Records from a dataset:
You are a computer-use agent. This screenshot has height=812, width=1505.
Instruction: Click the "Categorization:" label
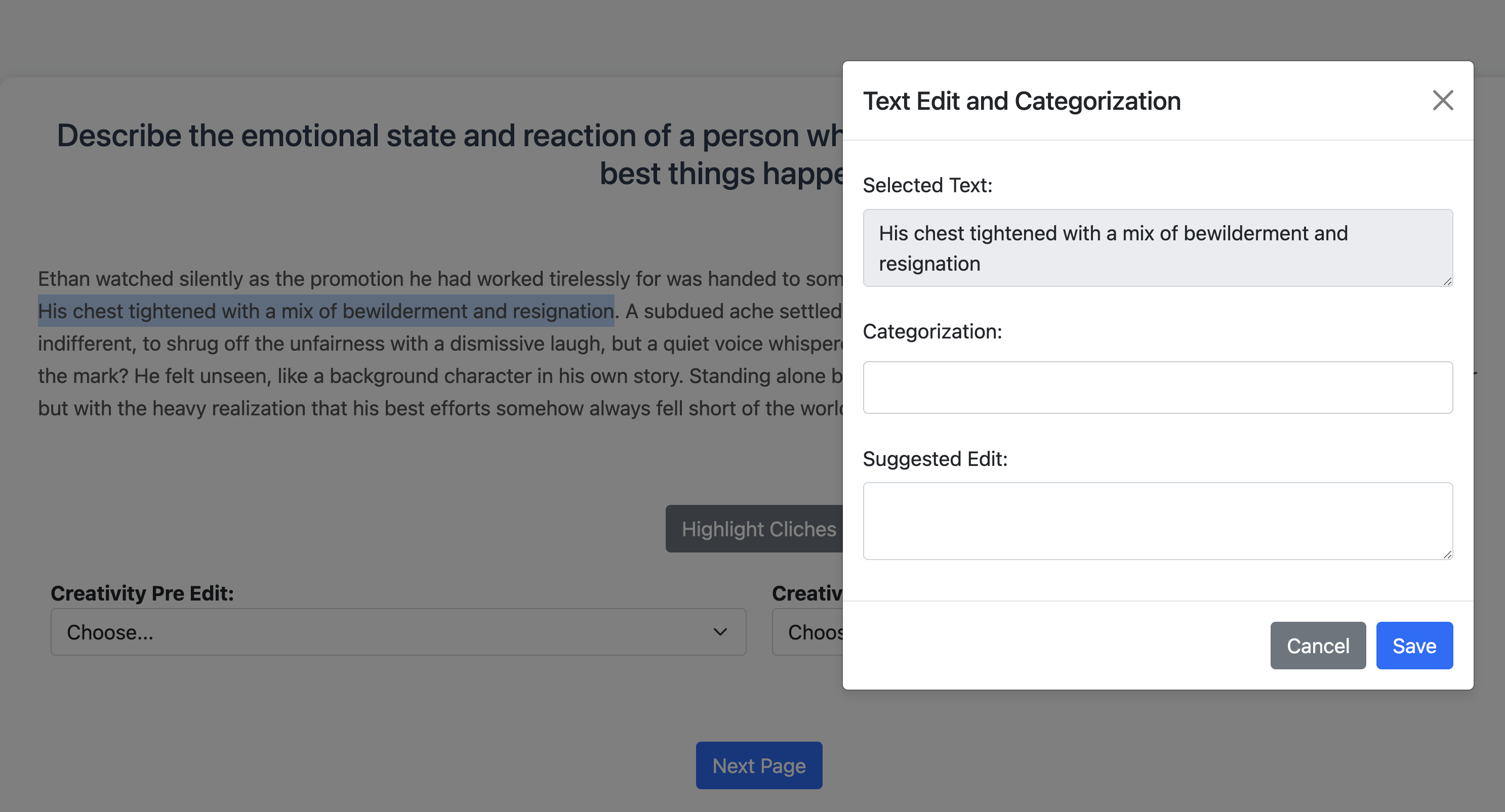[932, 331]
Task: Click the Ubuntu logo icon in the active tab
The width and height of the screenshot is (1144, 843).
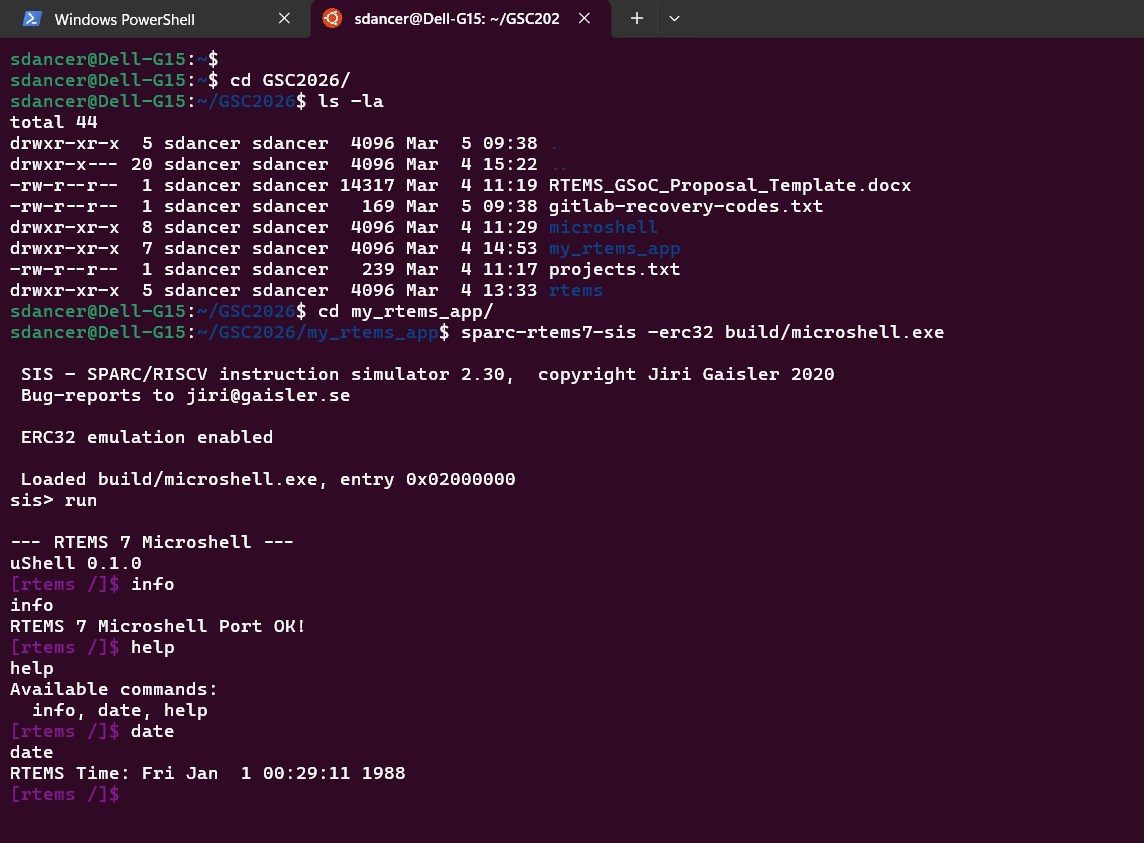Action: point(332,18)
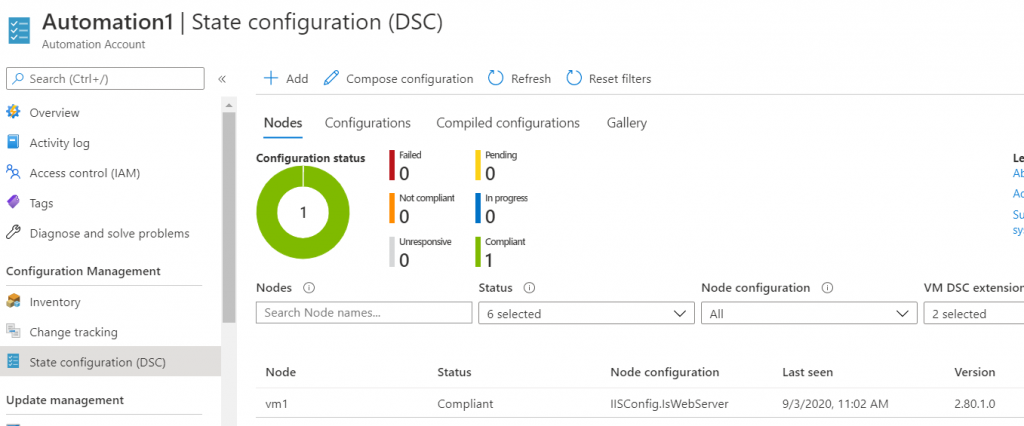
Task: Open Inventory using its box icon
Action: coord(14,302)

# What to work on
Type the entries again verbatim. Drop the images.

# Solution to this problem
You are a computer-use agent. This screenshot has height=812, width=1505.
Instruction: Click the "Categorization:" label
[932, 331]
Task: Click the Ubuntu logo icon in the active tab
The width and height of the screenshot is (1144, 843).
Action: point(332,18)
Task: Open Inventory using its box icon
Action: coord(14,302)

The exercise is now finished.